Teams drowning in unstructured documentation need precise answers without reading hundreds of pages. In this tutorial, I will show you how to build a document question-answering system that retrieves relevant text chunks and synthesizes answers using an LLM. We will run everything against Oxlo.ai's API with flat per-request pricing, so costs stay predictable even when we stuff long context windows.
What you'll need
- Python 3.10 or newer
- An Oxlo.ai API key from https://portal.oxlo.ai
- The OpenAI SDK:
pip install openai
Step 1: Initialize the Oxlo.ai client
I start by importing the SDK and pointing it at Oxlo.ai. Because the platform is fully OpenAI SDK compatible, this is the only boilerplate we need.
from openai import OpenAI
client = OpenAI(
base_url="https://api.oxlo.ai/v1",
api_key="YOUR_OXLO_API_KEY"
)
Step 2: Chunk your documents
For this demo, I will load a raw string and split it into overlapping chunks. In production you might read from PDFs or Markdown files, but the logic stays the same.
DOCUMENT = """
Oxlo.ai is a developer-first AI inference platform. It offers request-based pricing with one flat cost per API request regardless of prompt length. Unlike token-based providers, cost does not scale with input length, so Oxlo.ai is significantly cheaper for long-context workloads.
The platform hosts 45+ open-source and proprietary models across 7 categories.
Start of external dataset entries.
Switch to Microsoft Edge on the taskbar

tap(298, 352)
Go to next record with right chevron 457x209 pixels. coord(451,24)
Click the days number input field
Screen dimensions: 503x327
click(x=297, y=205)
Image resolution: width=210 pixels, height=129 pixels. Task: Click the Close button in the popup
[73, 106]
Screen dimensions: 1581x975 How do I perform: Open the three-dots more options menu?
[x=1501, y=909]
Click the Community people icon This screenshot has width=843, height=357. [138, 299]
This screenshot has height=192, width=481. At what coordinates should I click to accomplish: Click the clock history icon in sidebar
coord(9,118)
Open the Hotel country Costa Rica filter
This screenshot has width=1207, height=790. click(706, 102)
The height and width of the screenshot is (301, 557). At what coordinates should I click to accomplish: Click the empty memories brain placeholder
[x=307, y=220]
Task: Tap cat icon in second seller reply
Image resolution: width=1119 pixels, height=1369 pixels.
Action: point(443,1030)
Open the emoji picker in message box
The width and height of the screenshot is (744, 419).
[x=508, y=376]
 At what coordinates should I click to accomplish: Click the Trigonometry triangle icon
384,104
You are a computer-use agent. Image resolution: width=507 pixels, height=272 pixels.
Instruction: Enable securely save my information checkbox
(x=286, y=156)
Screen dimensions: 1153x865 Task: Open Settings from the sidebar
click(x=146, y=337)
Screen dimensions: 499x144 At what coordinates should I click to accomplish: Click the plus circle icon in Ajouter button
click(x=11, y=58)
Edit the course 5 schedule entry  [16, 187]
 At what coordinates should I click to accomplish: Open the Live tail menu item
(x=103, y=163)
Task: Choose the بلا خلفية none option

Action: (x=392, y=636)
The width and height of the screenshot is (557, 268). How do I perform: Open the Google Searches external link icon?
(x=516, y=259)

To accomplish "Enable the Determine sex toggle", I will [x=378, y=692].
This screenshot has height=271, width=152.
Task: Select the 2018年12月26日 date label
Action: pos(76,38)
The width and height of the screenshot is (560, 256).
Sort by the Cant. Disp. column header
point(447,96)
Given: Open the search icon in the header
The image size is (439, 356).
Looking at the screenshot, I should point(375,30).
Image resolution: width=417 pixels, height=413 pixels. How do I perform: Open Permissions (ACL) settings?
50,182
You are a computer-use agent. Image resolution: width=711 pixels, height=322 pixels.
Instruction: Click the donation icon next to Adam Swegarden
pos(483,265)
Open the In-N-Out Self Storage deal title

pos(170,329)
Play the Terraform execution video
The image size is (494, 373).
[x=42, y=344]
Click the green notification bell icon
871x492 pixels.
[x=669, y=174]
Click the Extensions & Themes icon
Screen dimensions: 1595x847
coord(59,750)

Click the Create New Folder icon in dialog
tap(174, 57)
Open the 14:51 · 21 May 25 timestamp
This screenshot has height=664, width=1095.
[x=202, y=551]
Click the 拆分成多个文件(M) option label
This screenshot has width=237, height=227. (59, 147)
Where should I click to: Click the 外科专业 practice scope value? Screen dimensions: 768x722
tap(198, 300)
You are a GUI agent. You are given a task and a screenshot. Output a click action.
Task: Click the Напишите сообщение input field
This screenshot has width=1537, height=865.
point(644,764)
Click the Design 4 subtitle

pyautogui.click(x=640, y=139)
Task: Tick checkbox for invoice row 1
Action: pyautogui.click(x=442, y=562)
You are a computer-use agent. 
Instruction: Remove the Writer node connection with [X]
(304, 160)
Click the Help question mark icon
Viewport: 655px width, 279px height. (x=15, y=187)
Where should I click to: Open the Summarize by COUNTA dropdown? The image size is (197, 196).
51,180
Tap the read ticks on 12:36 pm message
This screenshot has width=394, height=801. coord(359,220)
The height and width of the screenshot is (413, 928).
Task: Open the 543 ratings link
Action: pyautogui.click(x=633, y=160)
These include LLMs such as Llama 3.3 70B, Qwen 3 32B, DeepSeek R1 671B MoE, Kimi K2.6, and DeepSeek V3.2. It also provides code models, vision models, image generation, audio, embeddings, and object detection.
Features include streaming responses, function calling, JSON mode, vision input, and multi-turn conversations. All endpoints are accessible through a single OpenAI-compatible API at https://api.oxlo.ai/v1.
"""
def chunk_text(text, chunk_size=200, overlap=50):
words = text.split()
chunks = []
for i in range(0, len(words), chunk_size - overlap):
chunk = " ".join(words[i:i + chunk_size])
chunks.append(chunk)
if i + chunk_size >= len(words):
break
return chunks
chunks = chunk_text(DOCUMENT)
print(f"Created {len(chunks)} chunks")
Step 3: Build a simple retriever
We need a way to find chunks that are likely to contain the answer. I will use a basic keyword overlap scorer. It is fast, has no extra dependencies, and works surprisingly well for internal docs with consistent vocabulary.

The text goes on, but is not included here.